# close call today



## newwoodworker (Mar 27, 2009)

Well Had a close call was trimming up some hardboard attempting to cut off some water damaged places as you can see in the picture when ZING the piece when flying thankfully I was standing off to the side, using a push stick so no fear of being hit thankfully but just a reminder even when you take precautions events are still possible.


----------



## Metalhead781 (Jul 27, 2010)

I take it you were using a table saw, did the edge of the hardboard get pinched or go under the edge of the fence? Always gotta be careful with thinner material. I always put a piece on my fence and clamp it making sure it's tight against the table when ripping thinner materials for just that reason. Glad there were no injuries. More info on the incident would take this oops and turn it into a lesson for others new to woodworking. 

Regards
Randy


----------



## newwoodworker (Mar 27, 2009)

Honestly Randy I wish I could give more information or maybe a explination of why it happened but honestly it happened so fast one thousands of a second I was feeding it threw the blade, the blade had just exited the back of the material the scrap fell to the floor and zing this piece ended up behind me and yes it was the table saw its an older model with any splitter or guards which I understand is not exactly recommended but alas I work with what I have.


----------



## johnk (Aug 29, 2008)

I had some issues with my table saw some time ago. One was an event similar to yours. Iwas also unhappy with the performance of my table saw as it appeared to be getting worse. I know a fellow woodworker who lent me his table saw alignment tool. I followed the tool instructions and found some very interesting things. It seems my eye, while using a square for setup, was pretty decent as far as verticle and horizontal alignment of the saw blade, fence, and miter gauge are concerned. However, various inaccuracies added up and not to my saws benefit. After the "precision" setup, I noticed smoother and more accurate performance from my saw.

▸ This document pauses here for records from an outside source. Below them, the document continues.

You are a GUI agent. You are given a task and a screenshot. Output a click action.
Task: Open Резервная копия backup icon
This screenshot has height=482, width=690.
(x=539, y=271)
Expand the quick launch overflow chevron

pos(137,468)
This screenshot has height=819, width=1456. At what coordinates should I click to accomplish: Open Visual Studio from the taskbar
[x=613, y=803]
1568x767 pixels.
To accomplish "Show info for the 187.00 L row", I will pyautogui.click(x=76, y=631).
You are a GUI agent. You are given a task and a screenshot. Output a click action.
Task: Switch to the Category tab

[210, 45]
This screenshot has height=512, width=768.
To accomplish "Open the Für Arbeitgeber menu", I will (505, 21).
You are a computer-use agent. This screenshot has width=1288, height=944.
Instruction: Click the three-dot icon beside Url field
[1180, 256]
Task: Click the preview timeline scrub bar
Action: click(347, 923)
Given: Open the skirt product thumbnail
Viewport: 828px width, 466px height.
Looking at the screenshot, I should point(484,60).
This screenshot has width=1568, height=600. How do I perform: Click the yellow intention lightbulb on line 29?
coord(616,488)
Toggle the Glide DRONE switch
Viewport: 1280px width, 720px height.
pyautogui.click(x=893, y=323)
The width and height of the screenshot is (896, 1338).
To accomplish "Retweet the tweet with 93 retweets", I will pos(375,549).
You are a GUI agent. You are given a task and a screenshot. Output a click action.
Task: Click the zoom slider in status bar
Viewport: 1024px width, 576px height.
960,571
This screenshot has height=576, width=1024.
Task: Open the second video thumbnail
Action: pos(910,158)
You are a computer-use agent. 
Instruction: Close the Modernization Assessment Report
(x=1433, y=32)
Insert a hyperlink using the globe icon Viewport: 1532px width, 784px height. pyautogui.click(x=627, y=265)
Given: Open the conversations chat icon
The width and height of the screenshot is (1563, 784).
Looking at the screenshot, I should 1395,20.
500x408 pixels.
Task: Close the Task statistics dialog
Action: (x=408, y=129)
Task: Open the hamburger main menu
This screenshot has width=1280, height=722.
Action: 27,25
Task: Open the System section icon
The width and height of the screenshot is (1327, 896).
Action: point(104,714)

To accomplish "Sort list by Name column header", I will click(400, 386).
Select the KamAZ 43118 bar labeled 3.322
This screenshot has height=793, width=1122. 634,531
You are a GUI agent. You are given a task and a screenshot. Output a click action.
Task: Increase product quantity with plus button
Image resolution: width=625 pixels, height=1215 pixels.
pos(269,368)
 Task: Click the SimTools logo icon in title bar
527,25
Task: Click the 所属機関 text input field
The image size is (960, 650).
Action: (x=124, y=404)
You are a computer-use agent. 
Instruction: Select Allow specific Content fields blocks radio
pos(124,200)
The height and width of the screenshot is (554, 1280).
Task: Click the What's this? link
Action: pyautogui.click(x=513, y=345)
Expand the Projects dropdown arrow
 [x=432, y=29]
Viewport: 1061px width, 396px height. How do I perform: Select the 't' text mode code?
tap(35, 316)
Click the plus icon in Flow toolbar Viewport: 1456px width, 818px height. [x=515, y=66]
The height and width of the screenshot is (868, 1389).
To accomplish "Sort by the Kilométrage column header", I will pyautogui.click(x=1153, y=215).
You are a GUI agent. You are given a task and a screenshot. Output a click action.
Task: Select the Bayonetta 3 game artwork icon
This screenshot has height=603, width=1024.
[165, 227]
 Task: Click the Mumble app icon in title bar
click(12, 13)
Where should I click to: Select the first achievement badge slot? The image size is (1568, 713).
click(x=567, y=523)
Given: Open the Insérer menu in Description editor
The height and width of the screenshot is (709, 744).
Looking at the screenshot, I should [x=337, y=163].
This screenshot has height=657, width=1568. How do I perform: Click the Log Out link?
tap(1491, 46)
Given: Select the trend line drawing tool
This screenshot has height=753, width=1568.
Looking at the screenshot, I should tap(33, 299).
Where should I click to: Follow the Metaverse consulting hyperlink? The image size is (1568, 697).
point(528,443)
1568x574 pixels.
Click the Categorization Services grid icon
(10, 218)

I did buy less expensive saw/tool alignment equipment and it has helped with my band saw, jointer, and drill press as well. I now check my alignments every three months or before (and sometimes during) a large project. This may not be your issue but I hope it helps.


----------



## newwoodworker (Mar 27, 2009)

Well I think I figured out what caused it, I have used the saw to make atleast another 30+ cuts today without any issue, but I did notice by looking at the rest of the hardboard that it had a bow in the board so im betting I let up pressure just enough to allow the board to raise enough to skip on top of the blade.


----------



## Metalhead781 (Jul 27, 2010)

The only guard i don't mind using is and overhead. The sloppy plastic guards never hold up that are mounted to the table itself. The bowed material probably just caught the blade just right and bye bye. Check to make sure the same tooth measures exactly the same on the front and back of your fence. Also with a new blade if there's a lot of saw scratch your fence, your blade or both could be out of alignment. If it pinches at the back of the blade it could contribute. I remember when i interviewed for a pattern maker and mold tech position that i ended up getting. I corrected my soon to be supervisor about aligning a table saw in the second interview in front of his boss, his bosses boss and the HR manager. Yes i'm a cocky bastid sometimes but fortune favors the bold more then luck favors the meek.


----------